It is easy, as a historian, to get caught up in your efforts to prove a point. This is especially true for graduate students, who seemingly have to strive to make a unique contribution to their chosen field. In sorting and sifting through evidence found in sometimes obscure primary source material, I often find myself straining to relate it to larger issues; issues that others will care about, issues that will change the way the field approaches a particular subject.
All of this is well and good, it seems. I love historical research. I love thinking outside the box about new interpretations of persons and events that lead to increased understanding of a world (in many ways) dead and gone. But it is also easy, as a historian, to lose sight of the fact that those figures you study were and are individuals who generally led their lives without the slightest clue that I would someday sift through their manuscript letters and personal diaries to study their successes and failures, and situate them in some larger context in order to decipher how society functioned in their day.
I was reminded of historical figures’ humanity this morning. I am spending today and tomorrow researching at the United Methodist Archives Center in Madison, NJ. I spent the morning carefully reading through the manuscript letters and notes of Ezekiel Cooper, an early Methodist itinerant preacher, book agent, and abolitionist. Relating Cooper’s activities to larger issues in Methodist history is relatively easy—he rubbed shoulders with Francis Asbury, printed various publications for the Methodist Episcopal Church, and was well-known in the late 18th and 19th centuries in the Philadelphia area. But today I caught a glimpse into the personal—indeed, very personal—life of Reverend Cooper.

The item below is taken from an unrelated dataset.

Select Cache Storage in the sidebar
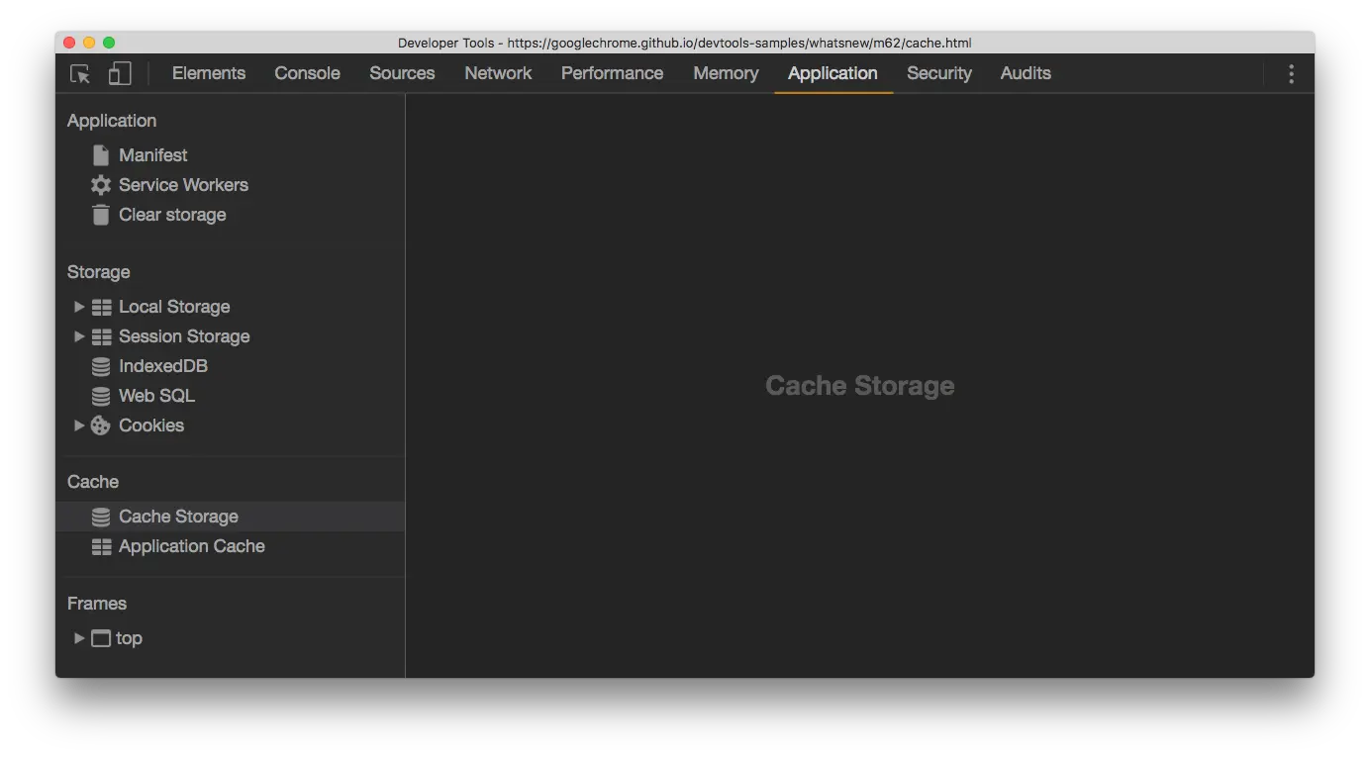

Tucked in between large pages of copied letters penned in his rather beautiful handwriting, I found a small sheet of paper, about 3×5 inches. One on side were copied questions and answers on the authority of scripture pulled from the Methodist Book of Discipline. I quickly discarded the paper, placing it face down on top of the other manuscript sheets I had already viewed. It was then I noticed a short note on the other side of the paper. Its message was short and simple:
Memory of Rich<d>ard Cooper, Junr (son of Richd
Cooper, Esqr) who departed this life Mar. 20th 1803 aged
He promis’d fair to be a scientific man,
His morals and his judgment both were good
Alass! how quick his father’s hopes are gone (or lost)
“Richd Cooper, Esqr” was Ezekiel Cooper’s brother, and a respected judge in Pennsylvania. It is not clear what caused his son’s relatively young death. But the letter is revealing in its raw simplicity. That it was intended for Ezekiel’s private pondering and not public rehearsal seems clear to me. It expresses no states hope or assurance of a heavenly reward for young Richard, as was typical of obituaries published throughout Methodist periodicals in early years; which is not to say, of course, that no such hope existed in Cooper’s heart and mind. It probably did. But in this moment of unguarded meditation, when Cooper put to paper his own thoughts on his nephew’s death and his brother’s heartbreak, he revealed something that does not show up in those periodicals (or even in his personal correspondence). He revealed that he was human, prone to suffering, aware of his family’s pains, and sensitive to the frailty of life.
There is a lesson in this, I think. And Mormon converts, missionaries, and members from yesteryear are no different from Methodist itinerants in this regard. People not only lived, worked, succeeded, and failed. They also felt. They felt pain, joy, happiness, and sorrow. Unfortunately, the surviving historical record does not always leave behind such expressions of meditation and feeling. But when it does, it should remind us of the humanity of all those we study.